Passeio: Fui no sábado ao Pátio do Colégio, centrão de São Paulo. Gostei muito porque, além de respirar a pura história de suas paredes (literalmente, porque existe uma parede preservada e envidraçada da primeira construção), lá, bem no meio de um jardim florido (pasmem!!!), também funciona um café com muitas opções para os visitantes. Vale á pena!

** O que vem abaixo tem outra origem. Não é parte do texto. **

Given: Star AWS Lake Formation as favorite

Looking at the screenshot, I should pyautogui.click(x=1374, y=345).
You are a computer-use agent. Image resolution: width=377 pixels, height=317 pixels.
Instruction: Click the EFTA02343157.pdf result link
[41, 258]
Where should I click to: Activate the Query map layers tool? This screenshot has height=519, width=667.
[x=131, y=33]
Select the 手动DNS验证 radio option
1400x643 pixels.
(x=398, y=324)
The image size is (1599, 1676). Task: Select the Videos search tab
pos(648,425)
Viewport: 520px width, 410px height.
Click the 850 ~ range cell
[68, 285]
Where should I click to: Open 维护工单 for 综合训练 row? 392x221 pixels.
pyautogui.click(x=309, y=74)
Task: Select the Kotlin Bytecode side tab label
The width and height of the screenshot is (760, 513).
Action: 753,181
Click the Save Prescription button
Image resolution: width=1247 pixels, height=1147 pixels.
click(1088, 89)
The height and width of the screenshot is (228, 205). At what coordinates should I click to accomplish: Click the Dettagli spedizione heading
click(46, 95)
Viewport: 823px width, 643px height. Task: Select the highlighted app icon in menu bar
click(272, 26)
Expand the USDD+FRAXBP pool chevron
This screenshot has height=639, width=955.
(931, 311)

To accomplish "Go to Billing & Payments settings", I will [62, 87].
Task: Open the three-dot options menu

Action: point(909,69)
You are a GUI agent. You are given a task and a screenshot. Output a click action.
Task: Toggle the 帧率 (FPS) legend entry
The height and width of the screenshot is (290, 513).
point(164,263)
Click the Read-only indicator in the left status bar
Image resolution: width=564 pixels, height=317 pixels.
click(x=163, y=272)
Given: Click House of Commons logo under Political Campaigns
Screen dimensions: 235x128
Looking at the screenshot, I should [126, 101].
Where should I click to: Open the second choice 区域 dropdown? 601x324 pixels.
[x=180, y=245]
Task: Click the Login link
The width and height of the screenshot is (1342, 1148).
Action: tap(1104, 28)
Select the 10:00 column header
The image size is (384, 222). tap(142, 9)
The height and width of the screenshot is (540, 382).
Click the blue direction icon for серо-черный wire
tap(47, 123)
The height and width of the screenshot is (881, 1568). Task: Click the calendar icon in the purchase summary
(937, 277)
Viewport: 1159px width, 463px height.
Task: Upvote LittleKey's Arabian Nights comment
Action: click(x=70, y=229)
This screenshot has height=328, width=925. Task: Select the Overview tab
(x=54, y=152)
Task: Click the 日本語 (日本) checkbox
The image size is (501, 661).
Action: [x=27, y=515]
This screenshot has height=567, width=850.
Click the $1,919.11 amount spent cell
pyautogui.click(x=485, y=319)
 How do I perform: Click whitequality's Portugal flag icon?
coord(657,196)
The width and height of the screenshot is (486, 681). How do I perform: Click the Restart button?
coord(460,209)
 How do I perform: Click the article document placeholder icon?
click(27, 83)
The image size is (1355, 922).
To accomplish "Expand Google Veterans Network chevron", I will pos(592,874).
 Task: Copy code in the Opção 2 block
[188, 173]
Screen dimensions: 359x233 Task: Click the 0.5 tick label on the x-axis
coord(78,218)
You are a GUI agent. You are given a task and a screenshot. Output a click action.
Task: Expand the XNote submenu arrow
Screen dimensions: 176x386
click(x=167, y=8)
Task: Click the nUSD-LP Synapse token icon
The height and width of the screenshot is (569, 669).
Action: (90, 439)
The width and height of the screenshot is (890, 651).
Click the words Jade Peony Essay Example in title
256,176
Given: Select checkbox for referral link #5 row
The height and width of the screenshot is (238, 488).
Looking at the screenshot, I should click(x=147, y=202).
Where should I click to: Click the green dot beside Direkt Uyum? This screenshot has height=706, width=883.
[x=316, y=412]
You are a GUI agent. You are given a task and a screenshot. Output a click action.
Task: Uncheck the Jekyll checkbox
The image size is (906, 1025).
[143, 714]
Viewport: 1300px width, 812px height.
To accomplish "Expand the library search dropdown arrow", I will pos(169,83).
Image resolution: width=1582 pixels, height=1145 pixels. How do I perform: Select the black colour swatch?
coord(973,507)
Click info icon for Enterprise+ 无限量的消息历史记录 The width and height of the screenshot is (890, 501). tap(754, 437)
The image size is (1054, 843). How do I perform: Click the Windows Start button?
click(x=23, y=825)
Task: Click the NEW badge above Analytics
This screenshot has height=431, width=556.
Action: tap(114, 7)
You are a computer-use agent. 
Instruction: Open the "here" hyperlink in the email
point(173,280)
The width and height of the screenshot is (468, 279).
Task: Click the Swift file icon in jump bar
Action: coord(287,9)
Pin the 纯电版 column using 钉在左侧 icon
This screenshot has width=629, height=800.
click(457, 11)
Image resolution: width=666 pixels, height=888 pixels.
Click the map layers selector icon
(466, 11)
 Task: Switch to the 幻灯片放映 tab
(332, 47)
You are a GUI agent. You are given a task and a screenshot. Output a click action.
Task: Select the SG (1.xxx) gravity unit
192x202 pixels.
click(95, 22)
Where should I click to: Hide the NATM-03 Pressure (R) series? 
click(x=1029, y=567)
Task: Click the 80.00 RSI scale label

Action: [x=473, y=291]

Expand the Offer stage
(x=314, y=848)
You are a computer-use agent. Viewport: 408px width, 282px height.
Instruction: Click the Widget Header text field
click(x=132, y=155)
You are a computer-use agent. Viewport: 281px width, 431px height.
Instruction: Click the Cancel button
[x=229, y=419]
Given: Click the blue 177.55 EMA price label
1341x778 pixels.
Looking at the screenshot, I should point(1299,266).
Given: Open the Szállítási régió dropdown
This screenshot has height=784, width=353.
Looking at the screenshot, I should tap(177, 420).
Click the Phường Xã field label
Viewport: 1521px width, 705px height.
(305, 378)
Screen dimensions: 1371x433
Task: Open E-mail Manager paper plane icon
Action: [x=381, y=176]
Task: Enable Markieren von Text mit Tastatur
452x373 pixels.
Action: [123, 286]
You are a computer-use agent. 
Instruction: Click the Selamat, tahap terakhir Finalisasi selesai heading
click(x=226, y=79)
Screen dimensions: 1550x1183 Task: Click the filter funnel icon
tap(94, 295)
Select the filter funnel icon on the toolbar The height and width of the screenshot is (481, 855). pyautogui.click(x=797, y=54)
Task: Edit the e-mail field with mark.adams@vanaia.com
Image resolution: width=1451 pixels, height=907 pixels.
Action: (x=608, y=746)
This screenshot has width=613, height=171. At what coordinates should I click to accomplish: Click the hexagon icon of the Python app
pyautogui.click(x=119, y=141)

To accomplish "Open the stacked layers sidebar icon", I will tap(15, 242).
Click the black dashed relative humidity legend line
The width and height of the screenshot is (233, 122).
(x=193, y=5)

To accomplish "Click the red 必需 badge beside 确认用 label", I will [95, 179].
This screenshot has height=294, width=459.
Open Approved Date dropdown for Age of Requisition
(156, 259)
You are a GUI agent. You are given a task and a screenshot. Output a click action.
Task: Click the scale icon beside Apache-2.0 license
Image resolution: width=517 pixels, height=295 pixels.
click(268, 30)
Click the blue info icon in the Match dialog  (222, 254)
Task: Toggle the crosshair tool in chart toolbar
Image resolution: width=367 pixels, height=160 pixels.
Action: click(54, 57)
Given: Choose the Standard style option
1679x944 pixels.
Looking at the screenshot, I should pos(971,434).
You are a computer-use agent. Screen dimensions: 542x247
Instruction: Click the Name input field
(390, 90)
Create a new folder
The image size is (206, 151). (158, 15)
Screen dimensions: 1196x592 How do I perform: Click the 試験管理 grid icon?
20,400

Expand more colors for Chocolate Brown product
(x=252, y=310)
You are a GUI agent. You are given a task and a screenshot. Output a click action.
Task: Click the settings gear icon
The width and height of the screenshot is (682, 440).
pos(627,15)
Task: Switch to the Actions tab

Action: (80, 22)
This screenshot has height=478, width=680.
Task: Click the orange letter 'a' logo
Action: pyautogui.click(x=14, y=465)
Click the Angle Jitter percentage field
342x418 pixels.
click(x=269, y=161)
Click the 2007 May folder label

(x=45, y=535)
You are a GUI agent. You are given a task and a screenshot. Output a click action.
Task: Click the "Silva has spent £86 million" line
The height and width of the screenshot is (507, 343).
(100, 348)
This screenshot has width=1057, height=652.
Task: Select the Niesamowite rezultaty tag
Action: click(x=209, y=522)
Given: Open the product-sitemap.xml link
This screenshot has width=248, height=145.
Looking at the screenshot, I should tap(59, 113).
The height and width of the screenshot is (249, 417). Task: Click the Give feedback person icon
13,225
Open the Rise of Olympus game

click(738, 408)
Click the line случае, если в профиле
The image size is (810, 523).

Filmes DVD: "O Cheiro do Ralo", com Selton Melo. Excelente! Mesmo com locações de baixo custo (e horríveis, diga-se de passagem), a atuação do Selton supera todas as expectativas. Em resumo: é um drama psicológico, onde o Selton interpreta um negociante sádico, que gosta de humilhar as pessoas que vão lhe vender alguma coisa. O ralo representa seus próprios pensamentos e ações. Só assistindo para saber.
"Alatriste": Peguei o filme por causa do ator Viggo Mortensen (o Aragon do Senhor dos Anéis), mas me decepcionei. Para quem gosta de filmes de época é um prato cheio. Eu, particularmente, não gostei. Mostra as guerras enfrentadas pelos espanhóis do século XVI, as ações da inquisição espanhola (brrrrr). Em resumo, o filme mescla romance, lealdade, traição... mas é aborrecido e dá sono...
"As Torres Gêmeas". É ideal para quem quer chorar... principalmente porque todo mundo sabe que é uma história
real de dois soldados sobreviventes da tragédia de 2001. Quem assina o filme é Oliver Stone que, cá entre nós, adora uma catástrofe. Mas, por ser focado em dois personagens, o filme tem lá os seus méritos. Preparem os lenços se forem locar!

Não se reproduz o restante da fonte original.